119 views Perkembangan Program Bioprospeksi Tengkawang di Kalimantan Barat - KEHATI KEHATI

Perkembangan Program Bioprospeksi Tengkawang di Kalimantan Barat



KEHATI mendukung bioprospeksi komoditas tengkawang di Provinsi Kalimantan Barat melalui hibah periode tahun 2025. Tengkawang juga menjadi salah satu fokus intervensi KEHATI melalui program Tropical Forest Conservation Act (TFCA) Kalimantan.

  • Date:
    19 Mei 2025
  • Author:
    KEHATI

Oleh Christian Natalie, Manajer Program Ekosistem Kehutanan

Indonesia sebagai negara kepulauan yang berada di antara dua benua besar, yaitu Asia dan Australia memiliki posisi sangat strategis dengan kekayaan sumber daya alam hayati dan sekaligus endemisitas spesies flora dan fauna yang tinggi. Kekayaan keanekaragaman hayati ini mencakup genetik, spesies hingga beraneka ragam ekosistem unik. Indonesia sudah berkomitmen menjalankan Kerangka Kerja Global Keanekaragaman Hayati Kunming-Montreal (KM-GBF) dalam bentuk Indonesia Biodiversity Strategy and Action Plan (IBSAP) 2025-2045 yang diturunkan menjadi 20 target nasional, yang menjadi acuan dan panduan dalam pengelolaan keanekaragaman hayati yang selaras dengan Rencana Pembangunan Jangka Panjang Nasional (RPJPN)[2].

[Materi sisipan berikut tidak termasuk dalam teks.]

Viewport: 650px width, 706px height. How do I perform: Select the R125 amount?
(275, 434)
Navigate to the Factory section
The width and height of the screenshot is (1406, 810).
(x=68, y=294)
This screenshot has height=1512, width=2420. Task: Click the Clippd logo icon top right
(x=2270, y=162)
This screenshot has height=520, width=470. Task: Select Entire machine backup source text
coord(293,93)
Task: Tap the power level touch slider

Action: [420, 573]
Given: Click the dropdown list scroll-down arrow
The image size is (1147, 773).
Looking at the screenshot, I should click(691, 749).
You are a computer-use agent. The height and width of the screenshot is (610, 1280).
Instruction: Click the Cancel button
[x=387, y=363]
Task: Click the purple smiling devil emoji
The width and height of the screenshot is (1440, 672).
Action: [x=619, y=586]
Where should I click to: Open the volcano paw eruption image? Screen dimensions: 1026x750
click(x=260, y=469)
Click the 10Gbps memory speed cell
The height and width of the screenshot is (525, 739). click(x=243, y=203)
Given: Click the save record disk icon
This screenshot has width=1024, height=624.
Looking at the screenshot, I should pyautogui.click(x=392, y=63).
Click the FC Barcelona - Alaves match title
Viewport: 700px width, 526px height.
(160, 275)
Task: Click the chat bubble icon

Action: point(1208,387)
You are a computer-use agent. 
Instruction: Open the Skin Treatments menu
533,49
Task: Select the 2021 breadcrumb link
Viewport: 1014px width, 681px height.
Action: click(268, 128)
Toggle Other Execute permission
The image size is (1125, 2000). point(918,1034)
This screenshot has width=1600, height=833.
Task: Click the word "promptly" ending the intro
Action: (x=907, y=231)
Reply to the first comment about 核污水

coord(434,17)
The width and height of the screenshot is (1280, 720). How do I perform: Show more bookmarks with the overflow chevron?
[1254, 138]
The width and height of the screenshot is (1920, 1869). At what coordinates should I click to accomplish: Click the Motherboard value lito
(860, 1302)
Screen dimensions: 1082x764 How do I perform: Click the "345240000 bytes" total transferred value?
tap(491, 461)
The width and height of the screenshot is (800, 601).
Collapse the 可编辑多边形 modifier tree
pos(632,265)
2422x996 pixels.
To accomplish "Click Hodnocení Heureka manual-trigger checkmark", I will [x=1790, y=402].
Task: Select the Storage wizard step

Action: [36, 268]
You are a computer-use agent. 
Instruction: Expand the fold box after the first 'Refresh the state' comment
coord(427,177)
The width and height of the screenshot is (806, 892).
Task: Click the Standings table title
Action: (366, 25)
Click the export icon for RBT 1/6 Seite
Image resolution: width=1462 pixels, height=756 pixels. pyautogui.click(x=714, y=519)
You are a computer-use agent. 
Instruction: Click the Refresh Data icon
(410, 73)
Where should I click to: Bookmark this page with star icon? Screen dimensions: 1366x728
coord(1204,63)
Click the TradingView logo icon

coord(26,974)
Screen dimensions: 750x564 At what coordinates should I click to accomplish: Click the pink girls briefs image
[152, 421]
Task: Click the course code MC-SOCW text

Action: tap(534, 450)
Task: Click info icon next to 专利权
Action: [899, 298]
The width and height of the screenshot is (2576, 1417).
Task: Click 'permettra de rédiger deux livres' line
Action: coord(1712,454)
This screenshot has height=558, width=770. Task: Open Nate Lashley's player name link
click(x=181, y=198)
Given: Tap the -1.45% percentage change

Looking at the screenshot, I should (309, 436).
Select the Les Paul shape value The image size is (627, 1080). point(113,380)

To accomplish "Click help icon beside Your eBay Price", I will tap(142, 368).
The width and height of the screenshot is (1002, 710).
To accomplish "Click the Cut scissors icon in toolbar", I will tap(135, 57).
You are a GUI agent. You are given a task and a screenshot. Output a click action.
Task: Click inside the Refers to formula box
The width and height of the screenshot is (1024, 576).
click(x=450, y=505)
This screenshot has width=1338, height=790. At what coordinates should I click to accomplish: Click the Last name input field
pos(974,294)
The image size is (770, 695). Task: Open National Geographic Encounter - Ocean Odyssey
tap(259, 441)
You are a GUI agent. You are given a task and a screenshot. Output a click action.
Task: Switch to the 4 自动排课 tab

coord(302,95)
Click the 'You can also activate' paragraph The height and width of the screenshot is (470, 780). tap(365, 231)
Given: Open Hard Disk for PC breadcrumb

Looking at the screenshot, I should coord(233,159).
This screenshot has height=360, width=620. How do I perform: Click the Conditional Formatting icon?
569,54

Bioprospeksi menjadi implementasi untuk mencapai sasaran pembangunan berkelanjutan tersebut karena dapat melindungi dan melestarikan alam, keanekaragaman hayati, serta melindungi kearifan lokal masyarakat hukum adat. Sayangnya telah terjadi beberapa kasus pencurian sumber daya genetik (biopiracy), antara lain: (1) Publikasi peneliti asing tanpa izin atas penemuan spesies baru Tawon Raksasa (Megalara Garuda) yang mempunyai nilai ekonomi tinggi; (2) Pendaftaran paten atas 9 (sembilan) jenis tumbuhan asli Indonesia oleh Shiseido perusahaan kosmetik Jepang (kemudian dipatenkan), meski saat ini sudah dicabut kembali patennya; (3) Pencurian Kantong Semar (Nepenthes clipeata) di Taman Wisata Alam (TWA) Gunung Kelam, Kalimantan Barat oleh peneliti asing; dan (4) Publikasi tanpa ijin hasil penelitian amphibi dan reptil di Taman Nasional Lore Lindu Sulawesi Tengah oleh peneliti asing, serta mungkin masih banyak lagi kedepannya jika kita tidak segera mengantisipasi soal pengelolaan sumberdaya genetik kita.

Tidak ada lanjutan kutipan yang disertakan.